“Oh, that’s what you think, is it, lad?”
“Yes,” I said, seating myself on the bench and stroking the kitten. “A blacksmith always seems to me to be a bold manly straightforward man, who would fight his enemy fairly face to face, and not go in the dark and stab him.”
“Ah!” he said; “but I arn’t a blacksmith, I’m a white-smith, and work in steel.”
“It’s much the same,” I said thoughtfully; and then, looking him full in the face: “No, Pannell, I don’t think you cut the bands, but I feel pretty sure you know who did.”
The man’s jaw dropped, and he looked quite paralysed for a moment or two. Then half recovering himself he plunged his tongs into the fire, pulled out a sputtering white piece of glowing steel, gave it his regular whirl through the air like a firework, and, instead of banging it on to the anvil, plunged it with a fierce toss into the iron water-trough, and quenched it.
“Why, Pannell!” I cried, “what made you do that?”
He scratched his head with the hand that held the hammer, and stared at me for a few moments, and then down at the black steel that he had taken dripping from the trough.

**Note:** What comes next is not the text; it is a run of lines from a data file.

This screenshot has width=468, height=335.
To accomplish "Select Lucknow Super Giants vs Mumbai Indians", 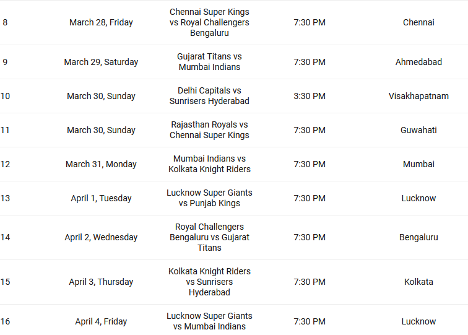I will (x=209, y=321).
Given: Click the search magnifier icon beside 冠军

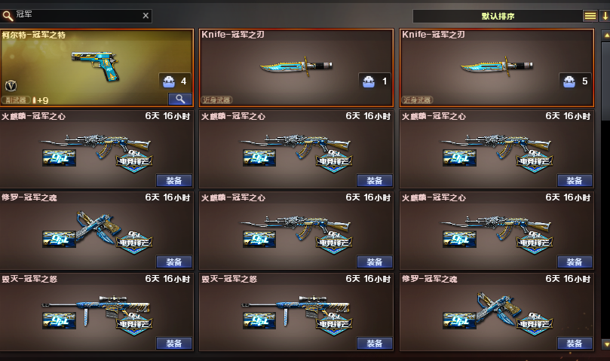Looking at the screenshot, I should tap(8, 16).
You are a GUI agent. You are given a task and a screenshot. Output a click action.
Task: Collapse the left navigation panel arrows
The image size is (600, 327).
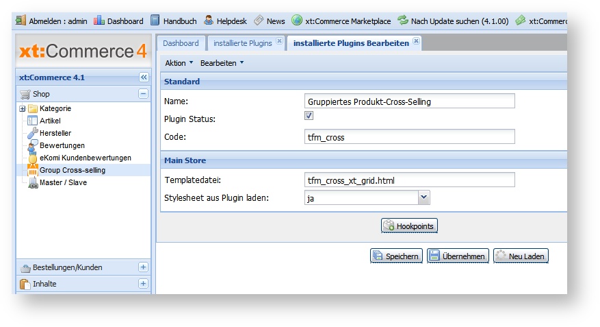tap(144, 77)
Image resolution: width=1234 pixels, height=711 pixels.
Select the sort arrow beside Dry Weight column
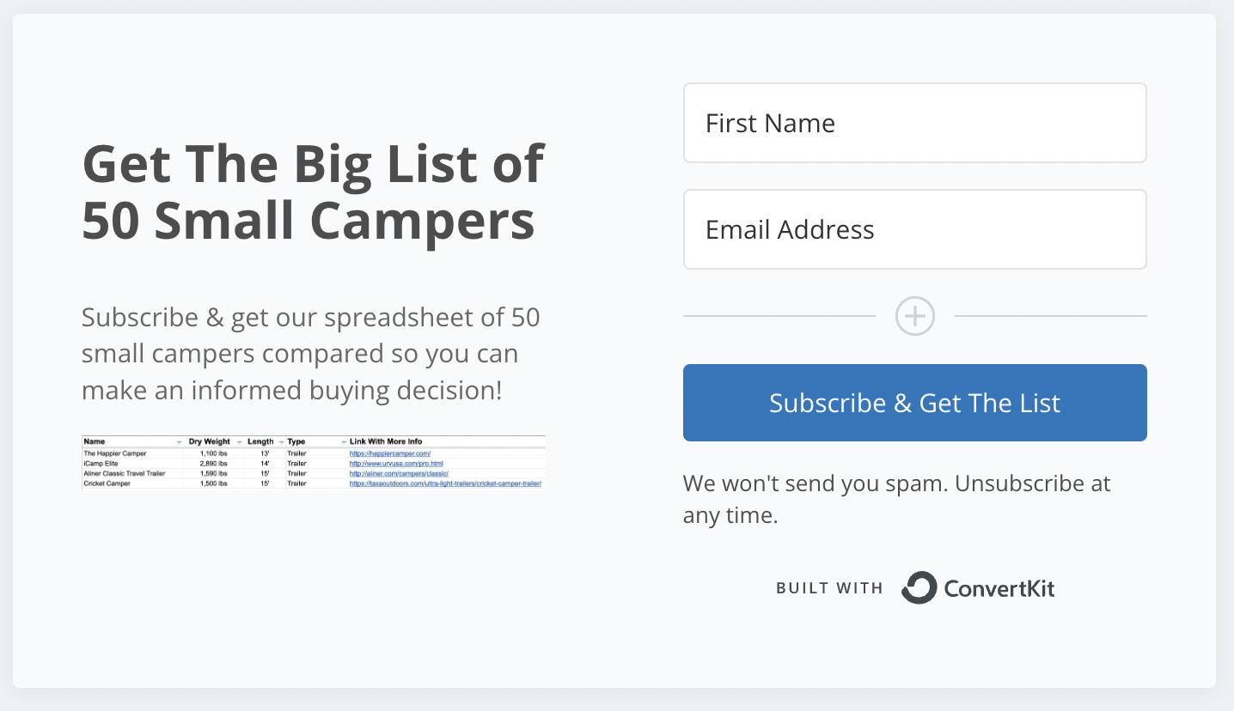[239, 441]
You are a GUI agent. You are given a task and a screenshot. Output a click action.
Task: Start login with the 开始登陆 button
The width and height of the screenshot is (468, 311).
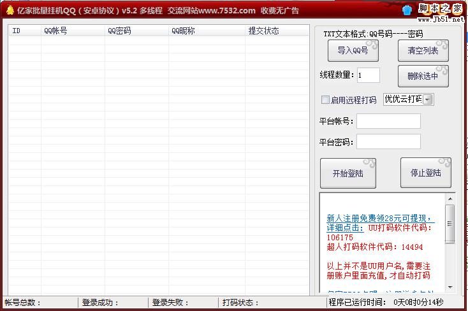point(347,173)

“Dunno,” he said hoarsely, “dunno, lad.”
“I do,” I said to myself as I set down the kitten and went back to join my uncles, who were in consultation in the office.
They stopped short as I entered, and Uncle Bob turned to me. “Well, Philosopher Cob,” he said, “what do you say? Who did this cowardly act—was it someone in the neighbourhood, or one of our own men?”